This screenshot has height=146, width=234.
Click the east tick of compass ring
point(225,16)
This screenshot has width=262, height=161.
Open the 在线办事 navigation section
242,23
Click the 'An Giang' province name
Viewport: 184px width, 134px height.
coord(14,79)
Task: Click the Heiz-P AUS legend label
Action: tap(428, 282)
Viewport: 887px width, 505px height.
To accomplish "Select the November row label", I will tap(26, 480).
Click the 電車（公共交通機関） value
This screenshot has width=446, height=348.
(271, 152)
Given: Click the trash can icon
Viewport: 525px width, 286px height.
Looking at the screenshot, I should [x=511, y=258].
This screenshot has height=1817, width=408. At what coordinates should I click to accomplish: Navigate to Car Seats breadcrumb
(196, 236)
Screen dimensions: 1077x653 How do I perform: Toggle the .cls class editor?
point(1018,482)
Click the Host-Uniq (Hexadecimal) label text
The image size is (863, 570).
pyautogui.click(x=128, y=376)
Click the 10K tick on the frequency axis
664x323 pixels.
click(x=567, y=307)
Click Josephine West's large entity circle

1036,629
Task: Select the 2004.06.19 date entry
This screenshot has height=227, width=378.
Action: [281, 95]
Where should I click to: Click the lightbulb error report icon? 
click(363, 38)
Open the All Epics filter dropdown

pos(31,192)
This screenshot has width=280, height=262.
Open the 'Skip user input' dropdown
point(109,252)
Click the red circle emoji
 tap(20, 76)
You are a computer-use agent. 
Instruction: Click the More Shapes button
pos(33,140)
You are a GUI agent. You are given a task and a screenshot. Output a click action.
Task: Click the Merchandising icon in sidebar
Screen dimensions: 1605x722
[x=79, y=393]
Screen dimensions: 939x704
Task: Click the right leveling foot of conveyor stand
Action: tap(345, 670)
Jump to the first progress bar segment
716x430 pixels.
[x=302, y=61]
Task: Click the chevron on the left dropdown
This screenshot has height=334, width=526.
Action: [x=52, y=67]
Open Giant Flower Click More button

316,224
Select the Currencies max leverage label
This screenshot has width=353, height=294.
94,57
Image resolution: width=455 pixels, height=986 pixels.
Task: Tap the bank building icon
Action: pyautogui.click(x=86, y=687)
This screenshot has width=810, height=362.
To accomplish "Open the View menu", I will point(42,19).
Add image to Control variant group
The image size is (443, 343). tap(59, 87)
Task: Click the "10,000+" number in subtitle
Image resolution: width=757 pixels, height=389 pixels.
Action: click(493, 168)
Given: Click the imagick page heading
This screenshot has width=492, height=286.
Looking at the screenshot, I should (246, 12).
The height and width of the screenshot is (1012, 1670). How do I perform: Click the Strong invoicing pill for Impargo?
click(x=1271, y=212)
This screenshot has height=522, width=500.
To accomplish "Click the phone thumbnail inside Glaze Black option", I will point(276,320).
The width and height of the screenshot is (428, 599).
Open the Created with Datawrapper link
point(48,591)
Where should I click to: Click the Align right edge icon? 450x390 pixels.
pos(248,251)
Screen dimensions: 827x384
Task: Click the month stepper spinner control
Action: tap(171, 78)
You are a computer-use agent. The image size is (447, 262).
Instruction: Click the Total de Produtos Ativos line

....

_Problem_
Every record above must appear again in the answer, unchanged.

_Task solution_
This screenshot has height=146, width=234.
Click the east tick of compass ring
point(225,16)
This screenshot has width=262, height=161.
Open the 在线办事 navigation section
242,23
Click the 'An Giang' province name
Viewport: 184px width, 134px height.
coord(14,79)
Task: Click the Heiz-P AUS legend label
Action: tap(428, 282)
Viewport: 887px width, 505px height.
To accomplish "Select the November row label", I will tap(26, 480).
Click the 電車（公共交通機関） value
This screenshot has width=446, height=348.
(271, 152)
Given: Click the trash can icon
Viewport: 525px width, 286px height.
Looking at the screenshot, I should [x=511, y=258].
This screenshot has height=1817, width=408. At what coordinates should I click to accomplish: Navigate to Car Seats breadcrumb
(196, 236)
Screen dimensions: 1077x653 How do I perform: Toggle the .cls class editor?
point(1018,482)
Click the Host-Uniq (Hexadecimal) label text
The image size is (863, 570).
pyautogui.click(x=128, y=376)
Click the 10K tick on the frequency axis
664x323 pixels.
click(x=567, y=307)
Click Josephine West's large entity circle

1036,629
Task: Select the 2004.06.19 date entry
This screenshot has height=227, width=378.
Action: [281, 95]
Where should I click to: Click the lightbulb error report icon? 
click(363, 38)
Open the All Epics filter dropdown

pos(31,192)
This screenshot has width=280, height=262.
Open the 'Skip user input' dropdown
point(109,252)
Click the red circle emoji
 tap(20, 76)
You are a computer-use agent. 
Instruction: Click the More Shapes button
pos(33,140)
You are a GUI agent. You are given a task and a screenshot. Output a click action.
Task: Click the Merchandising icon in sidebar
Screen dimensions: 1605x722
[x=79, y=393]
Screen dimensions: 939x704
Task: Click the right leveling foot of conveyor stand
Action: tap(345, 670)
Jump to the first progress bar segment
716x430 pixels.
[x=302, y=61]
Task: Click the chevron on the left dropdown
This screenshot has height=334, width=526.
Action: [x=52, y=67]
Open Giant Flower Click More button

316,224
Select the Currencies max leverage label
This screenshot has width=353, height=294.
94,57
Image resolution: width=455 pixels, height=986 pixels.
Task: Tap the bank building icon
Action: pyautogui.click(x=86, y=687)
This screenshot has width=810, height=362.
To accomplish "Open the View menu", I will point(42,19).
Add image to Control variant group
The image size is (443, 343). tap(59, 87)
Task: Click the "10,000+" number in subtitle
Image resolution: width=757 pixels, height=389 pixels.
Action: click(493, 168)
Given: Click the imagick page heading
This screenshot has width=492, height=286.
Looking at the screenshot, I should (246, 12).
The height and width of the screenshot is (1012, 1670). How do I perform: Click the Strong invoicing pill for Impargo?
click(x=1271, y=212)
This screenshot has height=522, width=500.
To accomplish "Click the phone thumbnail inside Glaze Black option", I will point(276,320).
The width and height of the screenshot is (428, 599).
Open the Created with Datawrapper link
point(48,591)
Where should I click to: Click the Align right edge icon? 450x390 pixels.
pos(248,251)
Screen dimensions: 827x384
Task: Click the month stepper spinner control
Action: tap(171, 78)
You are a computer-use agent. The image size is (447, 262).
Instruction: Click the Total de Produtos Ativos line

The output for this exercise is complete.